Home > Dryad-Born (Whispers from Mirrowen #2)(6)

Dryad-Born (Whispers from Mirrowen #2)(6)
Jeff Wheeler

She tried to smile, but her mouth felt all wrong.

“How did the last harvest go?” he prodded, trying again to distract her.

“I know what you are doing,” she said, trying not to whine. “Let’s go back to our first conversation.” She gave him a level look. “I don’t like the thought of you being a soldier, Trasen. The Romani are dangerous.”

“So are the Wayland Outriders,” he countered. “I’m not going as a soldier. Finders are paid much better.”

“Why are you so suddenly interested in earning ducats?” she asked, butting his knee with hers. “Is there a fancy bow you are craving? A new blade?”

He smiled wanly, looking down at the floor suddenly. “It takes ducats to start a homestead, Phae. Of course, there are all those abandoned ones in Wayland from the last Plague. But I’ve heard they are haunted.”

“You would go to Wayland to start a homestead? Why not here?”

“Is this where you want to spend the rest of your life, Phae?”

“Not in the city. But yes, I love this country. I thought you did too.”

He nodded. There was something in his eyes again. Something he wasn’t telling her.

“Why do ducats mean so much to you now, Trasen?” she pushed again, unrelenting. “If anything were to happen to you…”

His eyebrow twitched up, waiting for her to finish.

She did not. There was a knock on the door and Trasen was on his feet. The others deferred to him, since he was the oldest and he opened the door cautiously, hand resting on his dagger hilt.

Winemiller entered, followed by the Vaettir prince. Phae’s heart fell to the bottom of her boots. The other children hushed at once, and even Dame Winemiller stopped her chatter when he appeared.

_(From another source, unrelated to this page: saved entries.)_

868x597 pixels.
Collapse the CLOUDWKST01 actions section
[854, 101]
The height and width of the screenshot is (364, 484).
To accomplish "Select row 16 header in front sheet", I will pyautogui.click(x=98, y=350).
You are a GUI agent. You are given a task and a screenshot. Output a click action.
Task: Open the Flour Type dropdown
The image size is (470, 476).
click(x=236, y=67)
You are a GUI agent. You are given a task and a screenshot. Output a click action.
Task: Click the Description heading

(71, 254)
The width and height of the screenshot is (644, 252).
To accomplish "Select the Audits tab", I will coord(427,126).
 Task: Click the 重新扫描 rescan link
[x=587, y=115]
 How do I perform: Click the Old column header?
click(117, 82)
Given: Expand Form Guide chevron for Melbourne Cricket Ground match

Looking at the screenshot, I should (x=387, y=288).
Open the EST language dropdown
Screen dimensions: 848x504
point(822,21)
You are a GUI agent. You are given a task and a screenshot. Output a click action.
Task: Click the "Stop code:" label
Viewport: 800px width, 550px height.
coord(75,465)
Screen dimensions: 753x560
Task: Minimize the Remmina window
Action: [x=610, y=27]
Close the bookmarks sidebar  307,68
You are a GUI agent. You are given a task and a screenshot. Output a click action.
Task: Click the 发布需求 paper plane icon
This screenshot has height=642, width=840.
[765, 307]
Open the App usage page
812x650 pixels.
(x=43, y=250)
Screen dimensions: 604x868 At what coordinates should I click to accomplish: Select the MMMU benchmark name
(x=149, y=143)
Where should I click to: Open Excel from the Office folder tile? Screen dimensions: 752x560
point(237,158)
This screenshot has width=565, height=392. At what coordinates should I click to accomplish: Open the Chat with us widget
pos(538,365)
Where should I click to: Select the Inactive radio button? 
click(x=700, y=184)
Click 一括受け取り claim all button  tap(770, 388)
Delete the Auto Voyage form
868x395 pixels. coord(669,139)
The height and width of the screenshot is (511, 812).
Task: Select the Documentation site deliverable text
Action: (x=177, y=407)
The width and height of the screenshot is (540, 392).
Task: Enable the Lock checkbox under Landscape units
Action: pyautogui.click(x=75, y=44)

“Children, we have a guest tonight,” Winemiller said. Phae stared at his face in suspense, wondering what he would say. “This is Prince Aran of Silvandom. He will be spending the night with us. Devin and Tate—you will give up your room tonight and sleep in the kitchen. The Prince needs some privacy and he refused to take our room. All right, boys? Good. Everyone needs to go to bed. We have extra chores in the morning. Go on, now. No stories. You can hear more from Trasen in the morning. Sorry, lad, but you will sleep in the barn tonight. We don’t have any extra beds at the moment.”

Trasen waved it away. He was used to sleeping out of doors.

Phae bit her lip, meeting the Prince’s eyes as he looked at her, almost scowling. His expression was grave and disapproving. He bowed thankfully and declined Dame Winemiller’s offer of wine to drink. He stood aloof as the children began crossing paths, unused to heading to bed so early.

Winemiller approached Phae at the hearth and Trasen joined him.

“I must leave?” Phae asked, devastated.

He nodded brusquely. His voice was low, almost a whisper. “But not as this man wishes. I do not know who he is. I do not trust him. I am not letting you leave with him tonight.”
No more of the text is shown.